El sumario recoge el trasiego de cantidades millonarias, que no se declararon a Hacienda ni se ajustan a las actividades profesionales del antiguo regidor o de la tonadillera.

Ante el aluvión de evidencias, meridianamente reflejadas en sus cuentas corrientes, que podrían llevar a la cárcel a la folclórica Isabel Pantoja por haber participado con fruición en la orgía de desfalcos y corruptelas urdidas por su entonces novio y ex alcalde marbellí Julián Muñoz, la tonadillera emitió ayer un comunicado en el que, a falta de argumentos para probar su inocencia, advirtió de que «cualquier información, tertulia, comunicación o comentario especulativo» sobre este caso «carece de todo fundamento y responderá, sin duda, a oscuros intereses de quien los mantenga».

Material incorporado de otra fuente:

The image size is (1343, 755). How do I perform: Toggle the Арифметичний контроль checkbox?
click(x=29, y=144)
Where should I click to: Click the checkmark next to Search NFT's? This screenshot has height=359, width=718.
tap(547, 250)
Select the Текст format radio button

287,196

No queda claro si entre esos turbios promotores queda incluido el titular del Juzgado de Instrucción número 5 de Marbella, que ha decidido continuar la causa por blanqueo de capitales contra Pantoja y Muñoz, junto a otra docena de imputados, incluida la ex esposa del antiguo regidor, Maite Zaldívar.

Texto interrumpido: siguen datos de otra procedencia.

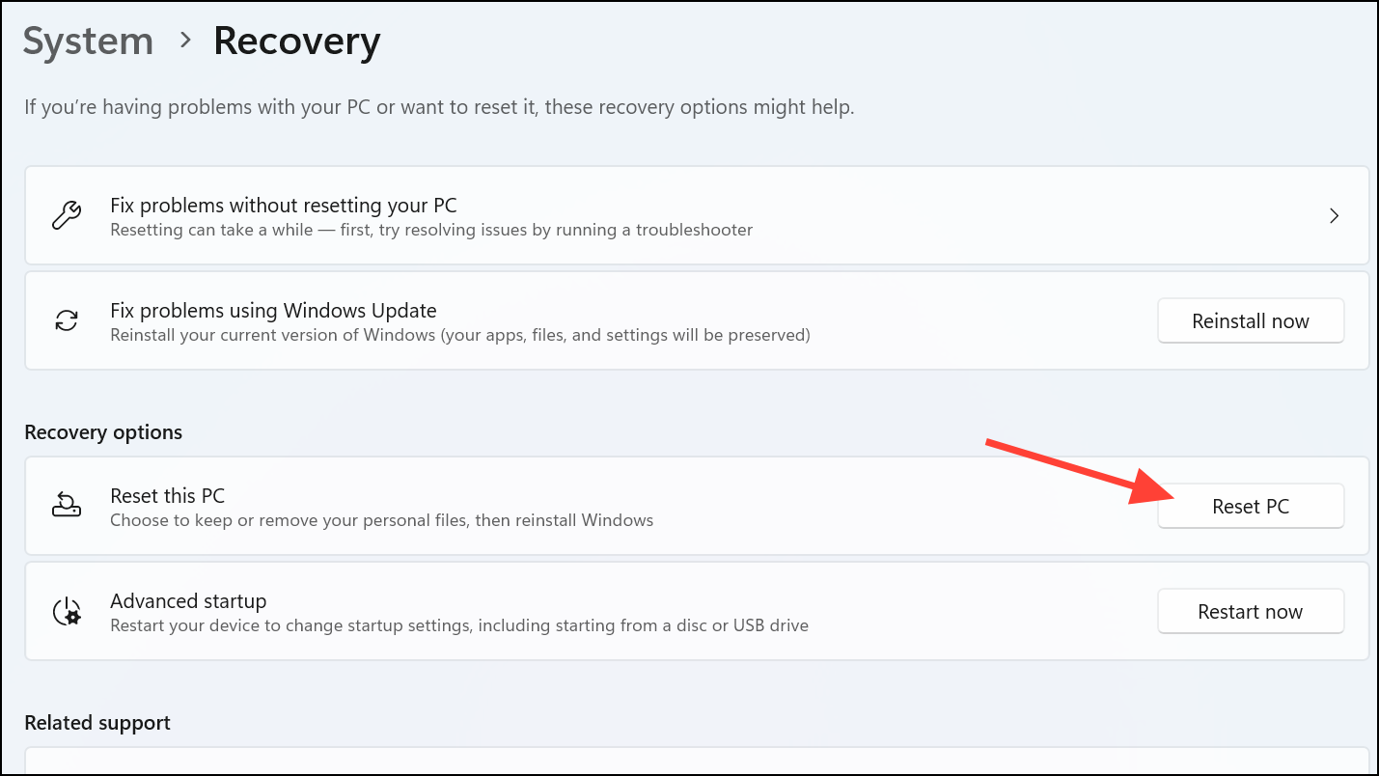Expand the troubleshooter option via its chevron
The image size is (1379, 776).
[x=1334, y=215]
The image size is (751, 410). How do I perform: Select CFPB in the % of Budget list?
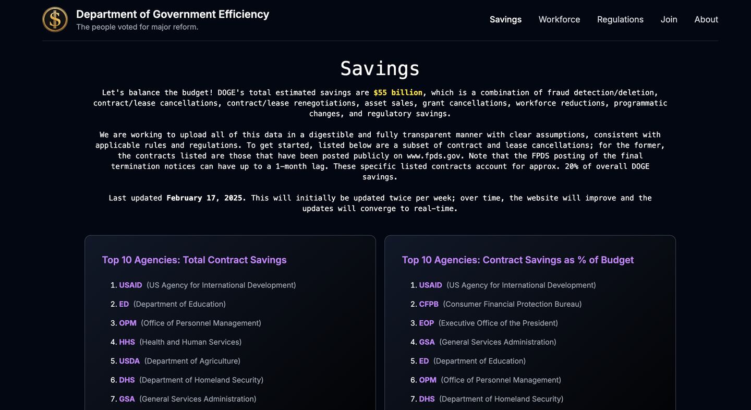click(x=429, y=304)
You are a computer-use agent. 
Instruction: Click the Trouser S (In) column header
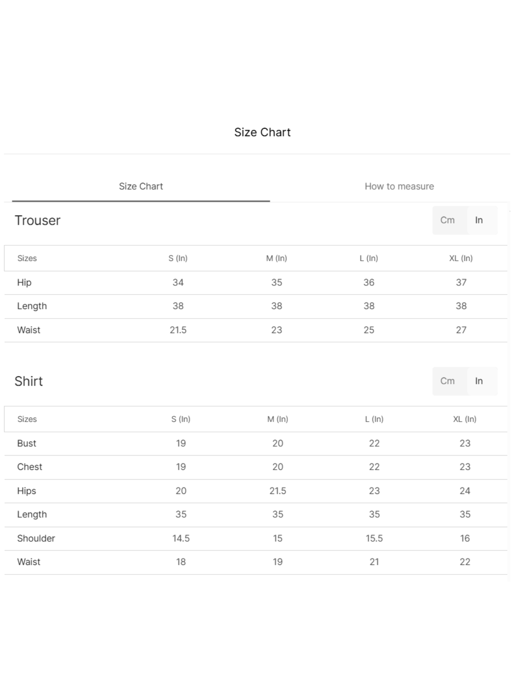(178, 258)
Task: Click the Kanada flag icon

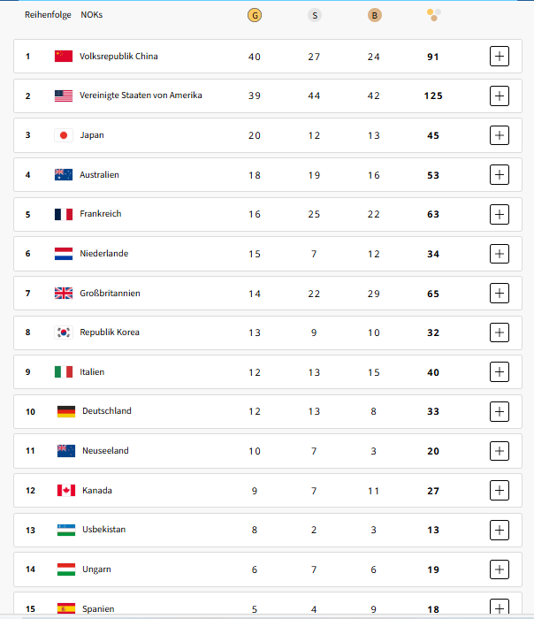Action: tap(65, 491)
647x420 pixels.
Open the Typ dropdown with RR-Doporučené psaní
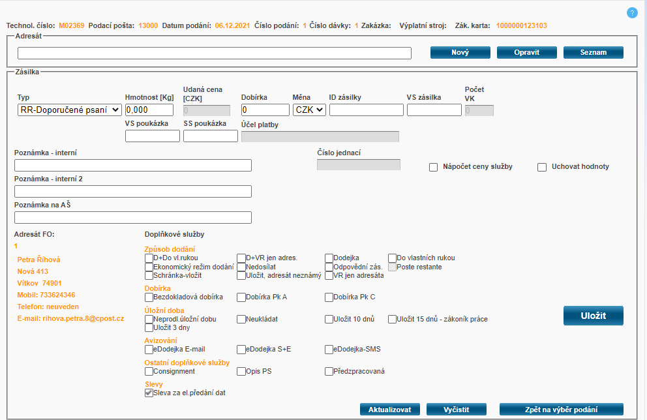pyautogui.click(x=69, y=110)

Según consta en el sumario, la cantante, que ingresó en efectivo en 2002 menos de 5.000 euros, multiplicó tales cantidades por 100 entre 2003 y 2006, casualmente la época durante la cual mantuvo un noviazgo con el ex alcalde marbellí. Según se refleja además en el auto que pone fin a la instrucción del caso y lo deja listo para ir a juicio, entre otras cuestiones, por la adquisición de un apartamento en el hotel Guadalpín de la capital de la Costa del Sol por valor de 330.000 euros y otro inmueble en Nueva Andalucía -en la urbanización La Pera-, en cuatro años, la cuenta de la flamenca acumuló más de 474.000 euros a través de movimientos en efectivo.

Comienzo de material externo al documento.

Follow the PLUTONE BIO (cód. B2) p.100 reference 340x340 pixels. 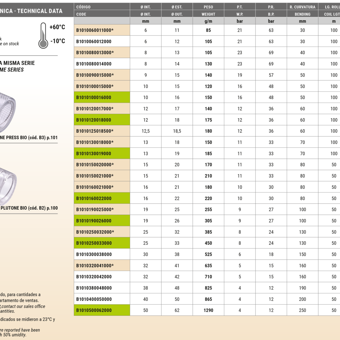[29, 208]
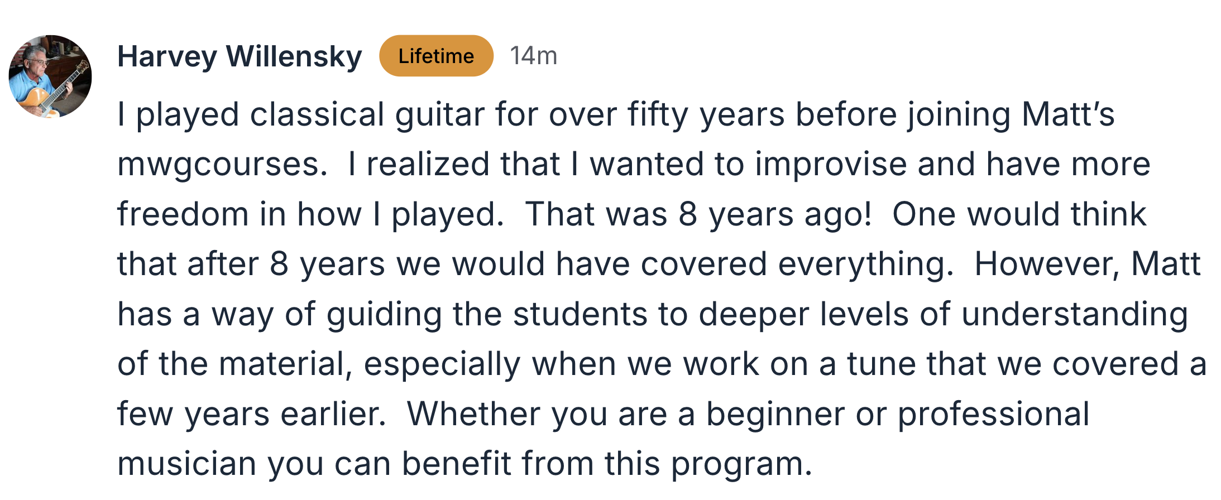The height and width of the screenshot is (500, 1221).
Task: Click the phrase "deeper levels of understanding"
Action: [x=943, y=315]
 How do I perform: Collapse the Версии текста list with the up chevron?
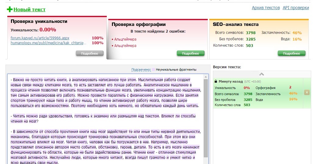click(261, 74)
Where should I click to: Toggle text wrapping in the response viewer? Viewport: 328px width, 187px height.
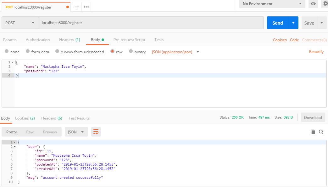pyautogui.click(x=96, y=131)
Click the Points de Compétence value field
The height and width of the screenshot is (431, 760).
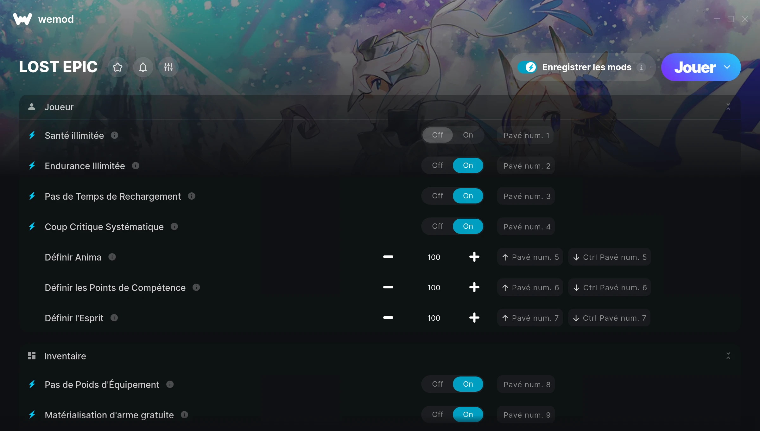click(x=434, y=287)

También fueron escandalosos los ingresos en las cartillas de Muñoz, Zaldívar y la hija de ambos, también imputada, de cantidades «cuyo origen no se explica con el regular ejercicio de la actividad pública del primero, única fuente de ingresos de la familia». Así, en 1997, los gastos superan a los ingresos regulares en 45.800 euros; mientras que en 1998 «aparecen sin justificar» 52.500, según la resolución, en la que se destaca que en 2001 «el desfase es de 109.794 euros».

Además, el juez indica que las relaciones entre el ex alcalde y diversos familiares sugieren que «existen indicios de haber realizado actos de adquisición y transmisión de participaciones por su nominal para ocultar el inmueble» del que es titular una empresa, y apunta que para la presunta ocultación de ese patrimonio «de origen sospechosamente ilícito» se creó «un entramado societario».

Respecto al hermano de Zaldívar, que reconoció haber recibido dinero por parte de Muñoz hasta en cuatro ocasiones, el instructor concluye que hay «claros indicios» de que, conociendo la actividad pública del ex alcalde, «alguna sospecha debería haber tenido de que la elevada cuantía de dinero que manejaba y con el que adquiría bienes a su nombre, podía no proceder de una actividad lícita».

En tal sentido, la resolución constata que también existen «supuestos de transferencias directas» de dinero a través de sociedades, ocultándose el país de origen.

En este apartado, se imputa al director de una sucursal bancaria, amigo de la familia Zaldívar desde hacía años.

Noviazgo ‘aprovechado’

En cuanto a Pantoja, el auto recoge «indicios» de un posible delito de blanqueo y apunta que «era de dominio público» que mantenía con Muñoz «una relación sentimental a partir del segundo semestre del año 2002», además de que «su propia actividad profesional no justifica la capacidad económica para hacer frente a las inversiones realizadas».

En tal sentido, analiza la adquisición por parte de la folclórica de un apartamento en el hotel Guadalpín a través de una empresa, con escritura pública otorgada por Aifos en 2003, aunque en la contabilidad de la sociedad «no se incluye dicha compra» hasta años más tarde. Además, «no se detecta el pago para la adquisición del inmueble», según el auto.

En el escrito, se indica que «llama la atención» que, dos días después del otorgamiento de dicha escritura, el entonces alcalde alzó la paralización de obras acordada en relación a un expediente cuyo titular era una de las empresas vinculadas al hotel Guadalpín.

También se analiza la adquisición de la finca Mi Gitana, una operación por la que también se acusa al ex edil marbellí Manuel Calle, que «facilitó y actuó de intermediario en la adquisición de la vivienda»; y a la administradora de la compañía vendedora, presuntamente vinculada a los empresarios Carlos Sánchez y Andrés Liétor, procesados en el caso Malaya.